[Excerpts from a dataset]

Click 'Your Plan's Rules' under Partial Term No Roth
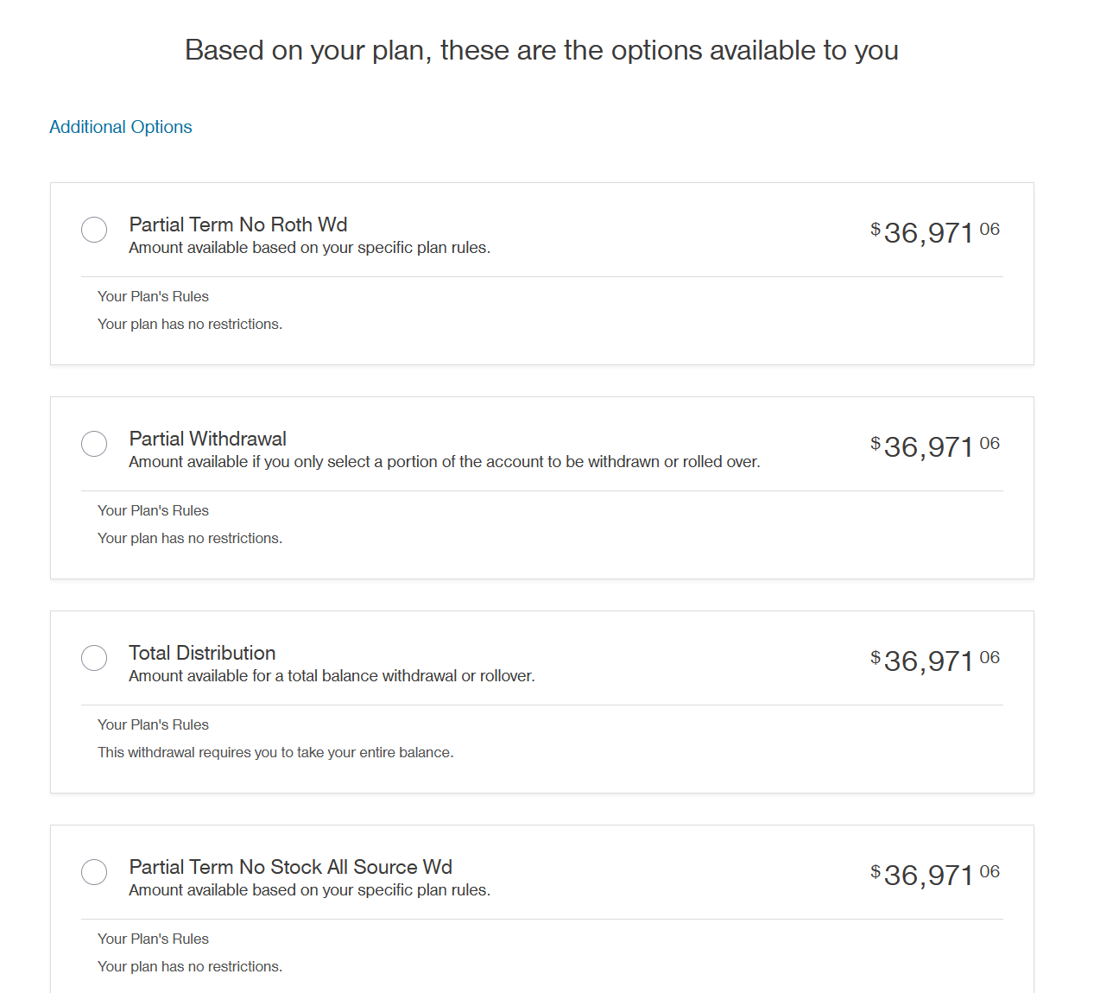This screenshot has width=1119, height=993. (153, 296)
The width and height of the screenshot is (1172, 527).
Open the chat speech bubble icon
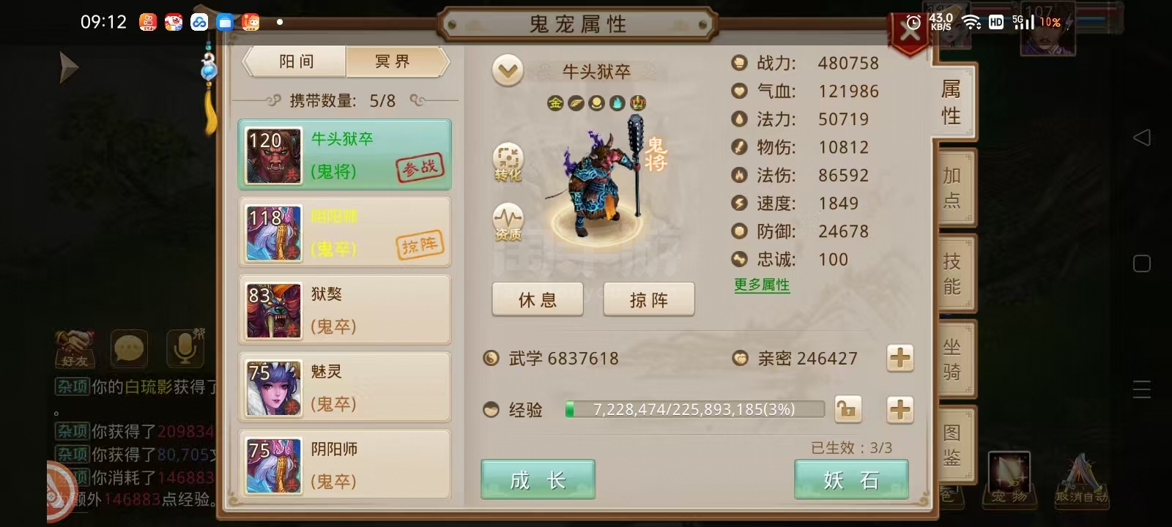tap(130, 348)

Problem details — Set down a word-for-word copy of the records, dropping any picture.

The answer —
Click 'Your Plan's Rules' under Partial Term No Roth
This screenshot has width=1119, height=993. (153, 296)
The width and height of the screenshot is (1172, 527).
Open the chat speech bubble icon
tap(130, 348)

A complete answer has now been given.